Lonely Jesus [Sunday of the Passion: Palm Sunday]



The Rev. Jeremiah Williamson
The Passion according to Mark

Lonely Jesus

In the end, on the cross, he was alone.  Just utterly and completely alone.  Everyone else, all those who promised to stay, left and he died alone.

It wasn't always that way.  There used to be crowds – not mocking crowds, not gawking crowds.  Adoring crowds, at least fascinated crowds.  They used to follow Jesus and listen to his words and marvel at his authority, his charisma.  Days earlier, just a few days earlier, when he entered Jerusalem, they greeted him like a Messiah, like their Messiah, with palm branches and shouts of joy.  They celebrated him.  But not now.  The city of his triumphal entry is also the city of his passion and death.  Some of the same people are still around – but now they are yelling out insults, making fun of this, making light of something infinitely heavy.  They are there but they are no longer with him.  He is alone.
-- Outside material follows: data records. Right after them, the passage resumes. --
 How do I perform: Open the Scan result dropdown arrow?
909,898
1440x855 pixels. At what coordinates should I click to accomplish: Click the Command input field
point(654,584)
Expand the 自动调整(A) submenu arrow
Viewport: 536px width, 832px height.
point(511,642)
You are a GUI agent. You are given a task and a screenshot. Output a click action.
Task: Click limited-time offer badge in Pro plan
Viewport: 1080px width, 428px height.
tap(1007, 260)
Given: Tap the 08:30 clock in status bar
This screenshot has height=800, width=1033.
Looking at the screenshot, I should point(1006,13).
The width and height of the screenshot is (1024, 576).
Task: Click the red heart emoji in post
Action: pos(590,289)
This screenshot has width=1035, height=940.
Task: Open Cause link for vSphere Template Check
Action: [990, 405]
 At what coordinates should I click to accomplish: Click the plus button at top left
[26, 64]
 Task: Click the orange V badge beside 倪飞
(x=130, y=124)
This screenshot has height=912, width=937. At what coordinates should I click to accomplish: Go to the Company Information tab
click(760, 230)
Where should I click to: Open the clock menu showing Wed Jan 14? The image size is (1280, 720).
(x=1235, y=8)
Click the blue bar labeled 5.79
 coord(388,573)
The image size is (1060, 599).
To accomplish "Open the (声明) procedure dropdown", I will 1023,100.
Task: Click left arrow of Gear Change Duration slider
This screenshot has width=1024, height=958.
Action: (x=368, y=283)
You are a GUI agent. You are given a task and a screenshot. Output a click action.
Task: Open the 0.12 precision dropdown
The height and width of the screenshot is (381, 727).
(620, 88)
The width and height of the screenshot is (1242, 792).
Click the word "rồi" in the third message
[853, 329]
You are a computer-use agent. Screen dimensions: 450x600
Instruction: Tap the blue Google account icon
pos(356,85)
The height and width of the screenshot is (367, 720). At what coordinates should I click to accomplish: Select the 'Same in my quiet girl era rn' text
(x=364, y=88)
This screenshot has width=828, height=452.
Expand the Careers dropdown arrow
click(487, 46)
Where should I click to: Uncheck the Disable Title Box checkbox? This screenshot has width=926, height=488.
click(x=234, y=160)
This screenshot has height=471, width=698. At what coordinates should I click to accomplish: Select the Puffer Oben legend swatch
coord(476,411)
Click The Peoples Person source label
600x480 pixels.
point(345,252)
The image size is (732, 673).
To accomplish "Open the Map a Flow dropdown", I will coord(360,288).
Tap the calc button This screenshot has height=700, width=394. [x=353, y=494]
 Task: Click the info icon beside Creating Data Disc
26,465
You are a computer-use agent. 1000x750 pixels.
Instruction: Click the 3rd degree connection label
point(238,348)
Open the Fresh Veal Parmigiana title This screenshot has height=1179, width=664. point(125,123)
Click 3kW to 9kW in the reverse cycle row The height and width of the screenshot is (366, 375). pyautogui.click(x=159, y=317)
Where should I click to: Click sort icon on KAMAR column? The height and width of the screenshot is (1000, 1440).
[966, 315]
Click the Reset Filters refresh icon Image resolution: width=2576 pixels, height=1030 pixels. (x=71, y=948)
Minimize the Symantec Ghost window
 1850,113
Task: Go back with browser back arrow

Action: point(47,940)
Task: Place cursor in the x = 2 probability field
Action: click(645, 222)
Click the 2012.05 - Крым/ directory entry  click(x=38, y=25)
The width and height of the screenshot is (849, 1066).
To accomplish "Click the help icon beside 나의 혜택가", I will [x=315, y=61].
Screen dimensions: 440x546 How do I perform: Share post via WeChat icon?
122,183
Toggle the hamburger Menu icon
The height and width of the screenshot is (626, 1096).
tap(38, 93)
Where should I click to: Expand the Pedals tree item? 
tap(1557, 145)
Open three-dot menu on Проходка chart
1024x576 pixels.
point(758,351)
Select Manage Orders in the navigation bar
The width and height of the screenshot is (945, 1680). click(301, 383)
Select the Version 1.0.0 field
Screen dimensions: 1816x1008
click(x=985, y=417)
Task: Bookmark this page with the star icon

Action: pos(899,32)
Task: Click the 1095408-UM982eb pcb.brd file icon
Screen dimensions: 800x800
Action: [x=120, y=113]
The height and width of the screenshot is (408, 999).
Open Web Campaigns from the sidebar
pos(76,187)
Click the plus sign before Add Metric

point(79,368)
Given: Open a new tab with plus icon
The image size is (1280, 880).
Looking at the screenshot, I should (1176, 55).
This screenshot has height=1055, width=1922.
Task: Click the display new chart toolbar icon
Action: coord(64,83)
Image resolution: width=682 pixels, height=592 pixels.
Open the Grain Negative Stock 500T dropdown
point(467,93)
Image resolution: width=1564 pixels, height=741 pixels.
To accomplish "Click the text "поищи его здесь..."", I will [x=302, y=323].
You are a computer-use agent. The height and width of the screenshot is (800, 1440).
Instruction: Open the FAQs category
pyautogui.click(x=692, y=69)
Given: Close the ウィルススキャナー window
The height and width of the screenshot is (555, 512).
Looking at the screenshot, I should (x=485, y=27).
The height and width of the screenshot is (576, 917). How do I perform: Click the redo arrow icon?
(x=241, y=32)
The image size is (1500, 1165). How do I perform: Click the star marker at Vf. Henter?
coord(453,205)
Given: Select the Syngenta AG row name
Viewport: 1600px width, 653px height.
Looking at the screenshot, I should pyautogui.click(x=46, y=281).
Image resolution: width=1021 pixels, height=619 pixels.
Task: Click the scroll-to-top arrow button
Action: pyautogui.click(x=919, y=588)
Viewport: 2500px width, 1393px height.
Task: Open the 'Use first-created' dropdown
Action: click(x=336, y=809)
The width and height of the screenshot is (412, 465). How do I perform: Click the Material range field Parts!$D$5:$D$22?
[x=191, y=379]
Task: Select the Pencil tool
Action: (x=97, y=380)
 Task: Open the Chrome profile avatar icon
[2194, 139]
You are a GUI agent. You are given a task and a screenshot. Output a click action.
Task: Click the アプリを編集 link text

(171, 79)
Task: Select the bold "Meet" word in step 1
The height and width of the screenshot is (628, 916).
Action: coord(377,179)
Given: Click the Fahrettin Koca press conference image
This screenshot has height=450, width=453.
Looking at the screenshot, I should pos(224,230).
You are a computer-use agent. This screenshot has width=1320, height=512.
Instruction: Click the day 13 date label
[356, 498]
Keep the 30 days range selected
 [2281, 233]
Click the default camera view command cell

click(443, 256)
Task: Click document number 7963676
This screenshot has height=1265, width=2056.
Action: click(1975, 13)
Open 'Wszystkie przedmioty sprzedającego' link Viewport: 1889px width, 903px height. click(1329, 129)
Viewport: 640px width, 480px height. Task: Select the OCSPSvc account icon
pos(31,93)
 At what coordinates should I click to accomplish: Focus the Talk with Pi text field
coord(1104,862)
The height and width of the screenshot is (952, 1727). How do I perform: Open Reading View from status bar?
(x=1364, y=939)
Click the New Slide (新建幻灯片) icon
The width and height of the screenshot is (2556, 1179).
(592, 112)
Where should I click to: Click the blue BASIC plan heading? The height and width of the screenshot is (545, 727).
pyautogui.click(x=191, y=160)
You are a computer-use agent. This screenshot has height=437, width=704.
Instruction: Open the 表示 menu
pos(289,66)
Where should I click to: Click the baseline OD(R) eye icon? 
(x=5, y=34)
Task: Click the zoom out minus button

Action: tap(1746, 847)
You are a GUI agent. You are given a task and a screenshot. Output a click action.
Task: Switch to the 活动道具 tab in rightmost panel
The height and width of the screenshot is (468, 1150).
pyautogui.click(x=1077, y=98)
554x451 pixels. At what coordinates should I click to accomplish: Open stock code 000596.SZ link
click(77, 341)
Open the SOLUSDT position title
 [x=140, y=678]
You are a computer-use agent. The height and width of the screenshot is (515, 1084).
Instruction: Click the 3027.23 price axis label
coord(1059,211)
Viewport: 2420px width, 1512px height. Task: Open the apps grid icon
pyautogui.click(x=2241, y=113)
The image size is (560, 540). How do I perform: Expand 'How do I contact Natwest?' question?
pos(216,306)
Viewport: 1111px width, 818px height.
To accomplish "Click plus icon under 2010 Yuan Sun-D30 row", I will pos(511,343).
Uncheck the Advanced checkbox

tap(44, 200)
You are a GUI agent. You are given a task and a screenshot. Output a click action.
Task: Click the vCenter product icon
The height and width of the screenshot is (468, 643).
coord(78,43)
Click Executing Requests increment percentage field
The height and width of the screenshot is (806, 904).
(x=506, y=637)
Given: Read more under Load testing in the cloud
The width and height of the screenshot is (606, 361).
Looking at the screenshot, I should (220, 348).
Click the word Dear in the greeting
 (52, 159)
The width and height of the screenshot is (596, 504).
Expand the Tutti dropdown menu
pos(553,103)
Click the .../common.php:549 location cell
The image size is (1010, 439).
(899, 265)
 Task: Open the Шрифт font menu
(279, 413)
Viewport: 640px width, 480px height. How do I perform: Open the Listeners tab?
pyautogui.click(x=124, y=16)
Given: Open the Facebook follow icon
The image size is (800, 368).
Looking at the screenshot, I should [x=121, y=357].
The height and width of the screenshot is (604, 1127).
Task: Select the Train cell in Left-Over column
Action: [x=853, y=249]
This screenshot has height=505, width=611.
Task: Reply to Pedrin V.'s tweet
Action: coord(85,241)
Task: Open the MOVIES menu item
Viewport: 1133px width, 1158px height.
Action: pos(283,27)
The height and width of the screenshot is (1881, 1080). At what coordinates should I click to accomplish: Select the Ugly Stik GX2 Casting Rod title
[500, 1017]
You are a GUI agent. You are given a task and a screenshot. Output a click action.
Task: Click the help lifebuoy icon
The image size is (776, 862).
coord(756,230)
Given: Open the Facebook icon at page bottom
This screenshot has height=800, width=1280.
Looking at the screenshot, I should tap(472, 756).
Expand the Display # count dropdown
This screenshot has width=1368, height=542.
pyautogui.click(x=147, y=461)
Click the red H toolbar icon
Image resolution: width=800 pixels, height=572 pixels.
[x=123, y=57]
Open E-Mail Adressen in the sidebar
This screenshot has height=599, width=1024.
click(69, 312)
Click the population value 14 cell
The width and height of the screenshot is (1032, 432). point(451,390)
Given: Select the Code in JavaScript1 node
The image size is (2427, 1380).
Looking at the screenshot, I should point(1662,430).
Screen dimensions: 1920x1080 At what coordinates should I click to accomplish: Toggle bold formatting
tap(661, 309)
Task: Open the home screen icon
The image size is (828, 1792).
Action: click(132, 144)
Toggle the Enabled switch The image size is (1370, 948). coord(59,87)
It wasn't always that way.  He recruited a team.  He was their rabbi, their teacher, and they were his disciples, but also, he thought, his friends.  “No one has greater love than this, to lay down one's life for one's friends.”  He said that – to them.  He lived that for them.  And they left.  When the crowds became hostile, when things got tough, they left.  They left him alone – to face the passion, to face the cross, to face the mockery, to face execution.  They left him hanging; they left him to die alone.

It wasn't always that way.  When he first called them, they left everything.  Laid down their nets and just walked away – to be with him, to be with Jesus.  Until he really needed them.  In the garden, in his most desperate hour, in a cruelly ironic twist, the last follower to abandon Jesus leaves everything to get away.  After his disciples flee, one man remains, a mysterious young man, in the garden.  He runs away naked – a soldier left holding the young man's linen robe.  Whatever it takes to get away, to get away from Jesus, to leave him alone.

It doesn't make it less painful, but he knew it would happen.  He predicted it: All of you will have your faith shaken; strike the shepherd, and the sheep will be dispersed, he said.  They denied it of course; the disciples argued with him but he knew, he knew they would leave. 

He knew it would happen.  He predicted it: one of you will betray me, one who is eating with me, he said.  They denied it; but he knew, he knew one of his own, his friends, one with whom he shared his Last Supper, would betray him. 

Judas gets the bad wrap, but everybody left.  Judas gets the bad wrap, but everyone betrayed him, everyone left him, everyone abandoned him.

Everyone.  The crowds left.  The disciples left.  And finally God left.  With his final anguished words, Jesus cries out from the loneliness of the cross: My God, my God, why have you forsaken me?        

Pain so complete that it is incomprehensible.  The loneliness cut much deeper than the thorns of his crown ever could.  Everyone left and he died alone. 

This man of sorrows bears your sins.  And he bears your hurt.  But also he bears your loneliness; he bears that pain too.  He carried it to his cross.  And there he stretched out his arms – an invitation – ready to embrace us: the sinners, the hurting, and the lonely.